Some forty minutes later, I get to the front of the line. I ask the woman directing traffic if they'd accept my mother's check-- considering she goes there often-- mentioning I'm here from out of town to help her out. They've not been taking checks because their machines for accepting checks and credit cards are not working.

But she decides to accept my mother's check with a $20 limit. She notifies another attendant. I mention my mother's desire for bread and milk and the second person says that they have to keep the gas and grocery receipts separate.

Okay. That works for me. So I fill up the car with gas. Unleaded at $3.29.9 per gallon comes out $18.99 spent.

The convenience store has no bread or milk so I head back to my mother's house with a full tank of gas.

I tell my mother what's up and telll her I got gas and can run get some more groceries at the supermarket again. My mother makes up another list. I drive to Ramey's. I wait in line for an available grocery cart-- my golden ticket inside the supermarket, which in this case is green.

Having been in the supermarket yesterday afternoon, I know where the bread and milk are. I go there first. Most of the bread is gone. I get two loaves of french bread and a bag of onion rolls that could go with the hamburger meat I purchased yesterday.

There's plenty of milk. I grab a gallon of reduced fat and a gallon of regular. I look for the bananas. I don't see any. I get the other items on my mother's list. She didn't have ice on the list, but figured she could use ice-- and it's available three bags per paying customer. After all, she can always boil water.

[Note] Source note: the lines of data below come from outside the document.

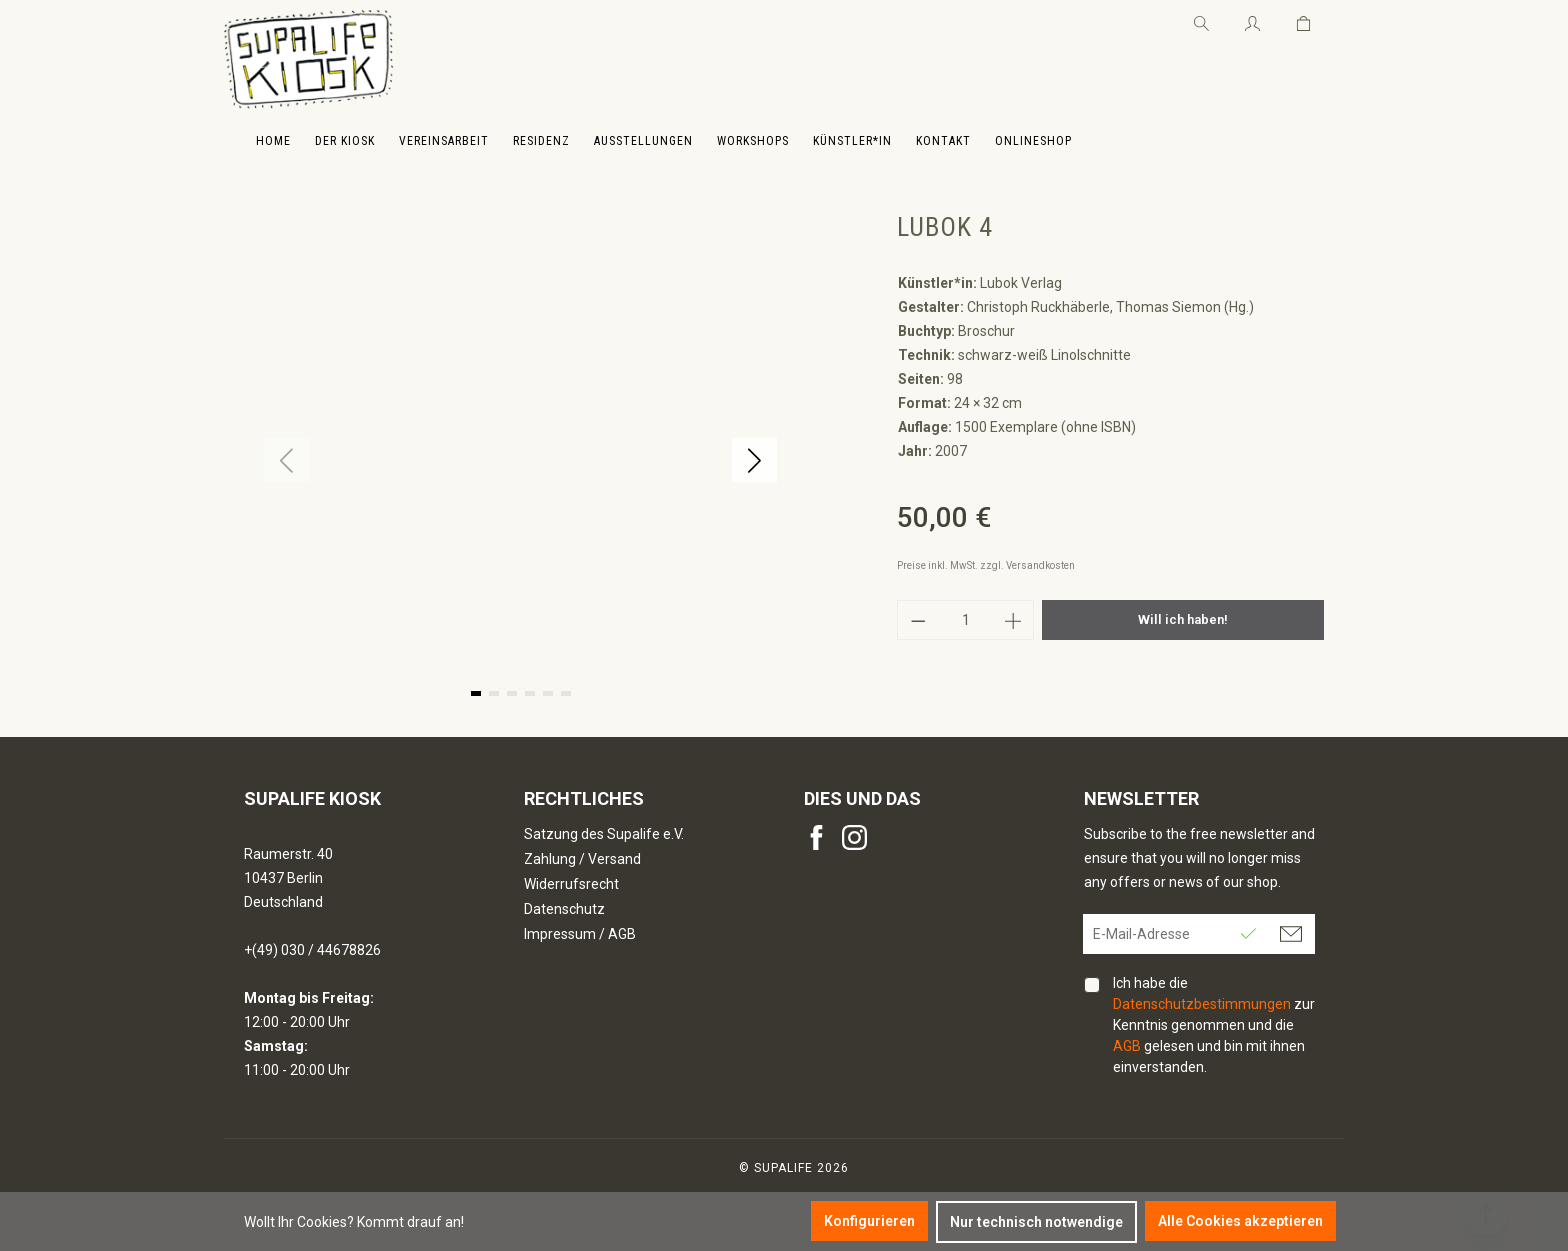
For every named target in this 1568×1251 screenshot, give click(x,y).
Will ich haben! (1183, 619)
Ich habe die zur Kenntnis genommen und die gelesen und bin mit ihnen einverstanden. (1214, 1025)
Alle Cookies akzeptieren (1240, 1221)
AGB (1127, 1046)
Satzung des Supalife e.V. (604, 834)
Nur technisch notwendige (1036, 1222)
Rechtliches (584, 798)
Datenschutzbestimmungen (1202, 1004)
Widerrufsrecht (571, 884)
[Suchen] (1201, 20)
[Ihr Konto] (1252, 20)
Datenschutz (564, 909)
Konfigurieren (869, 1221)
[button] (754, 460)
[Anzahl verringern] (918, 620)
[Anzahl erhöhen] (1014, 620)
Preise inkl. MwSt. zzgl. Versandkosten (986, 565)
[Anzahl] (966, 620)
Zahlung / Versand (582, 859)
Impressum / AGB (580, 934)
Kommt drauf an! (410, 1222)
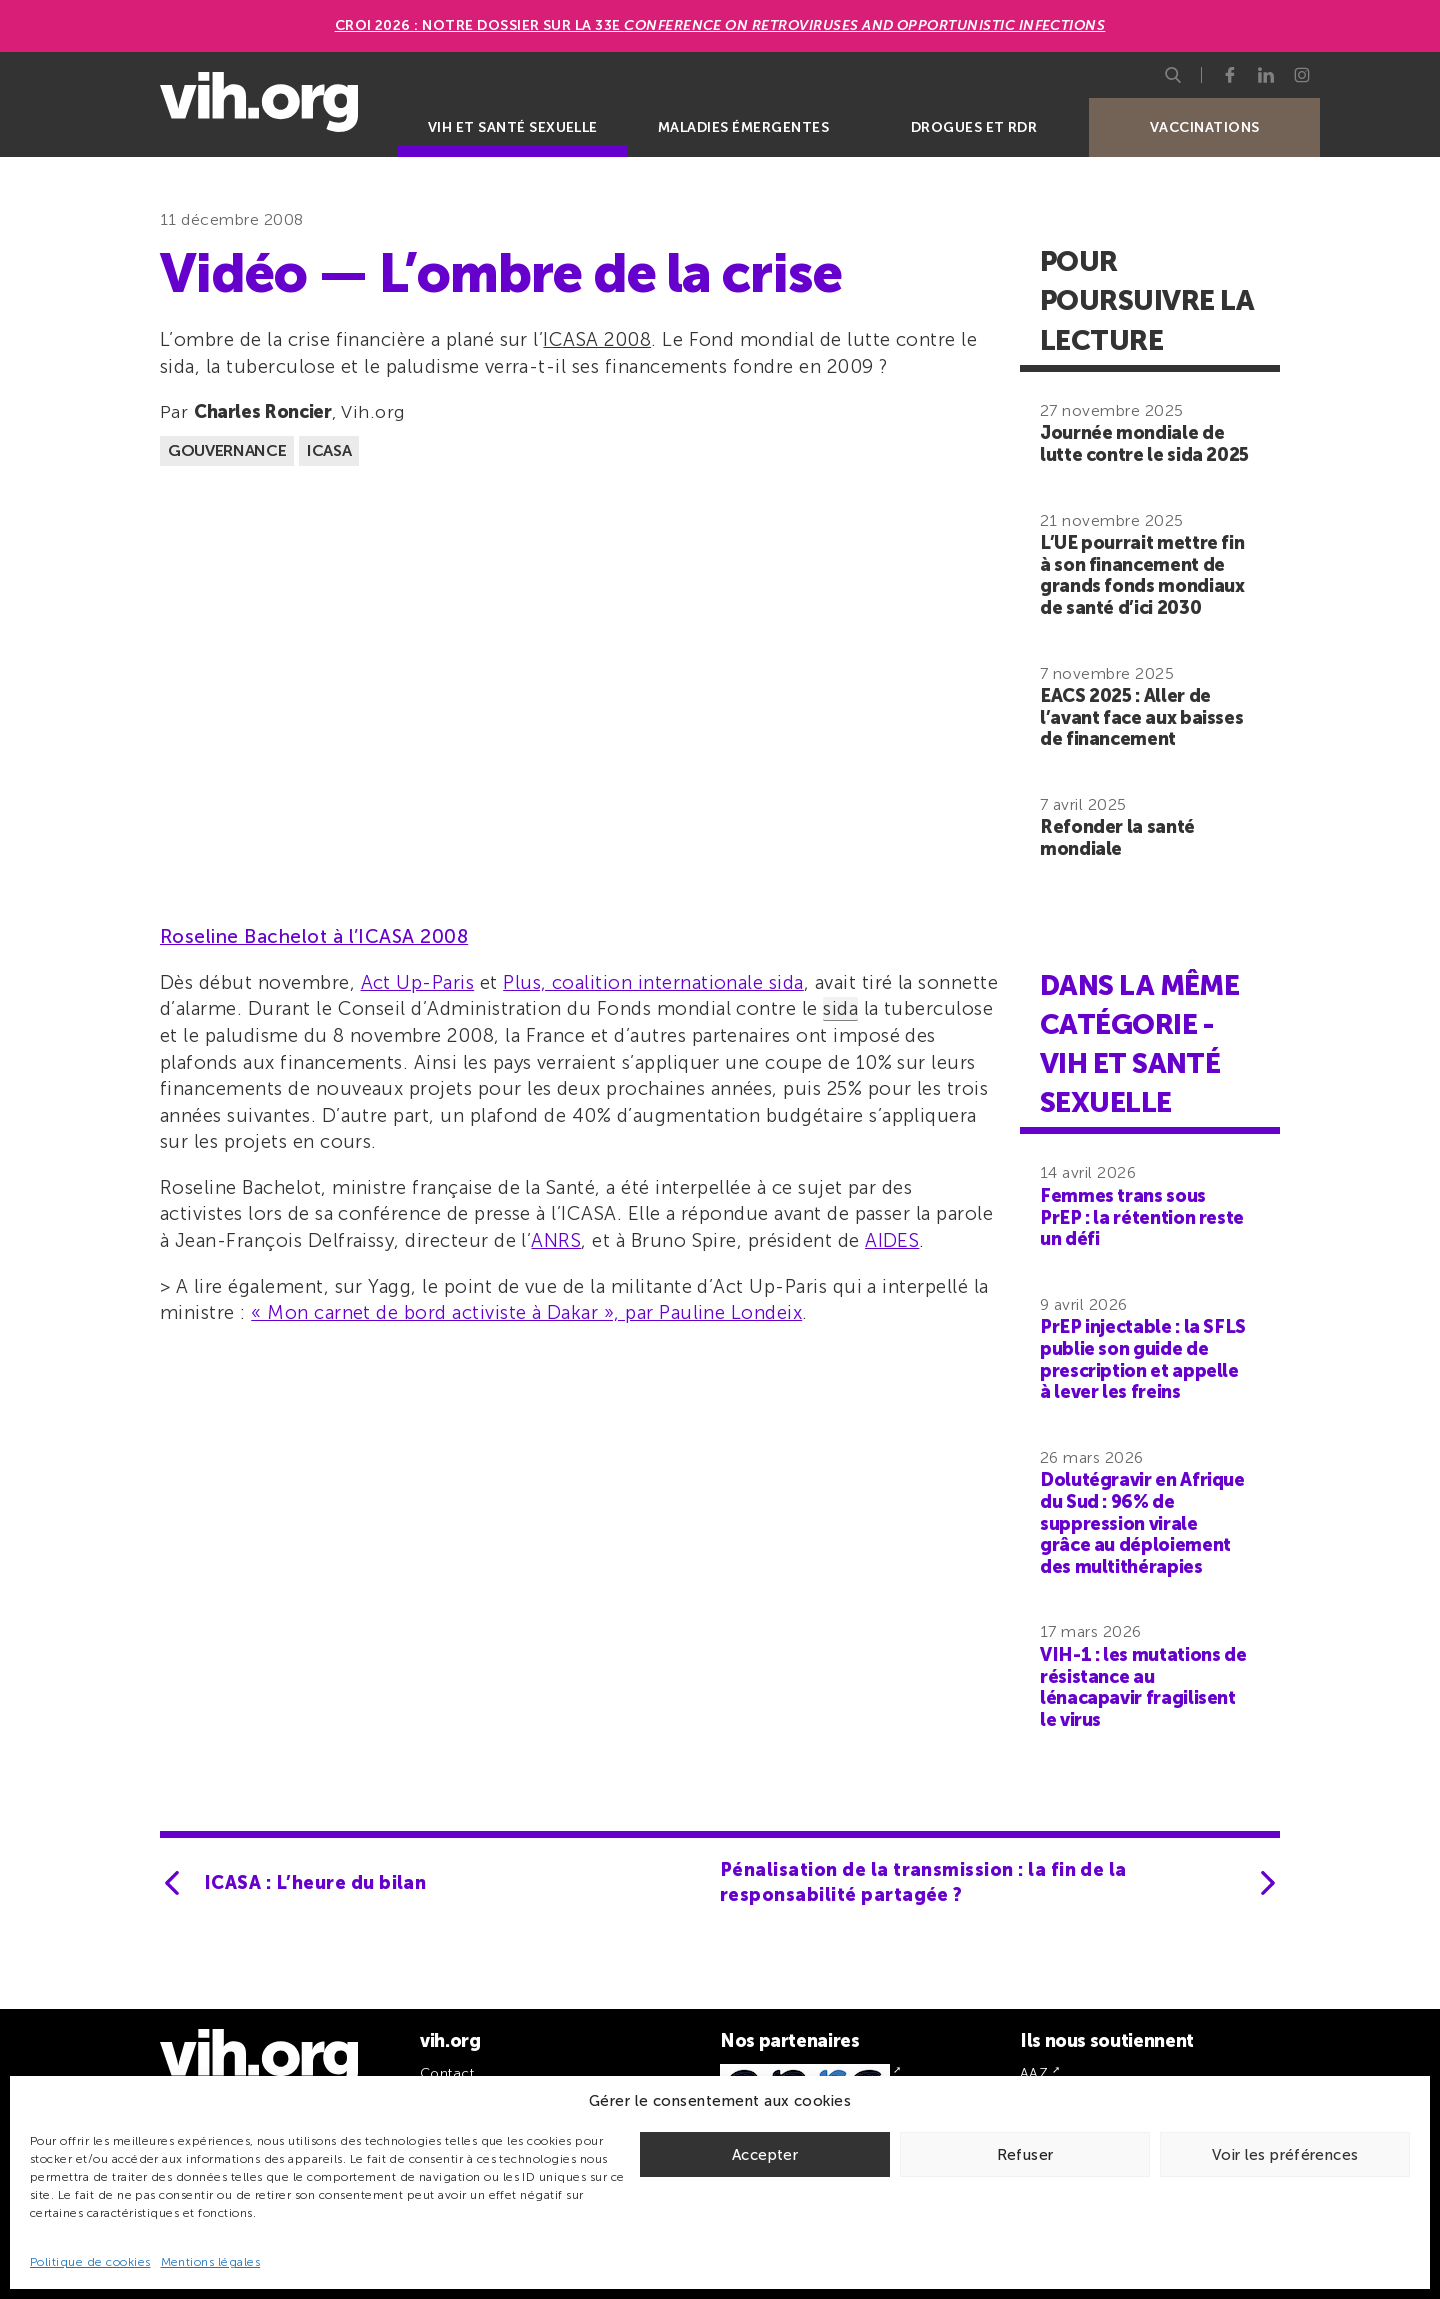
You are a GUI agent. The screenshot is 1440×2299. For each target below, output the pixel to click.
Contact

Groceries gotten, I head to the end of the line. One line over, I see a friend of mine from high school days. My family's known his for years. His uncle was my headmaster and taught science classes at the academy. His aunt was my fourth grade teacher. We talk for a few minutes.

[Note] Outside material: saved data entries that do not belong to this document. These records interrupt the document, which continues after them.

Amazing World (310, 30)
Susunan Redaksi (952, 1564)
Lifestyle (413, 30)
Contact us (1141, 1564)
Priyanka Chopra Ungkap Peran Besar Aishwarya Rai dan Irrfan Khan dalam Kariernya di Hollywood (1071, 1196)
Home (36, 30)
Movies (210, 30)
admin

The person ahead of me in line forgets to get his eggs. He asks my friend and I if there are any. We know there are and tell him where they're located. He asks me if I'd keep his place in line and I say sure.

My friend talk and then it's time for him to get his groceries checked out. The gentleman in front of me returns. He gets checked out and pays. I ask the cashier what's the limit on bags of ice. She says three. The man says to let me check out four-- he could have gotten ice, but didn't. She says ok and that's good. I don't recall saying thank you, but it's the simple kindnesses-- a favor for a favor in trying times like these in Hattiesburg-- that make me shake my head in bewilderment over that guy killing his sister in this same city earlier in the week.

I drive back to my mother's house. Bringing back everything but the bananas and telling my mother that I can still run to the convenience store and get water, but she says that the ice will certainly do.

While I'm gone, my mother warms up the soup and cornbread she had prepared yesterday evening. She also fixes some of the pork chops I had bought yesterday.

All my mother needs is a way to hear the news. The television's not working. She never bought an antenna since she has cable. Her access is now through my old clock radio that she's been using now.

It's 4 p.m., I need to take a shower.

Shower taken, it''s 4:30 p.m. I leave for Jackson. I call and leave messages for my uncle in Jackson and AA. I call DS. I talk to him for a little while. My uncle calls. We talk.

I arrive in Jackson at 6:15. I make it to Cups in Fondren. DS calls back. We chat briefly, but are cut off. In the meantime, I call my mother and finally get through. The communications setup in Hattiesburg is still apparently stressed.

I call DS back. We chat briefly again.

The wireless at Cups had been working, but isn't at the moment.

I'm playing chess and losing. Okay. The net's up. Time to post.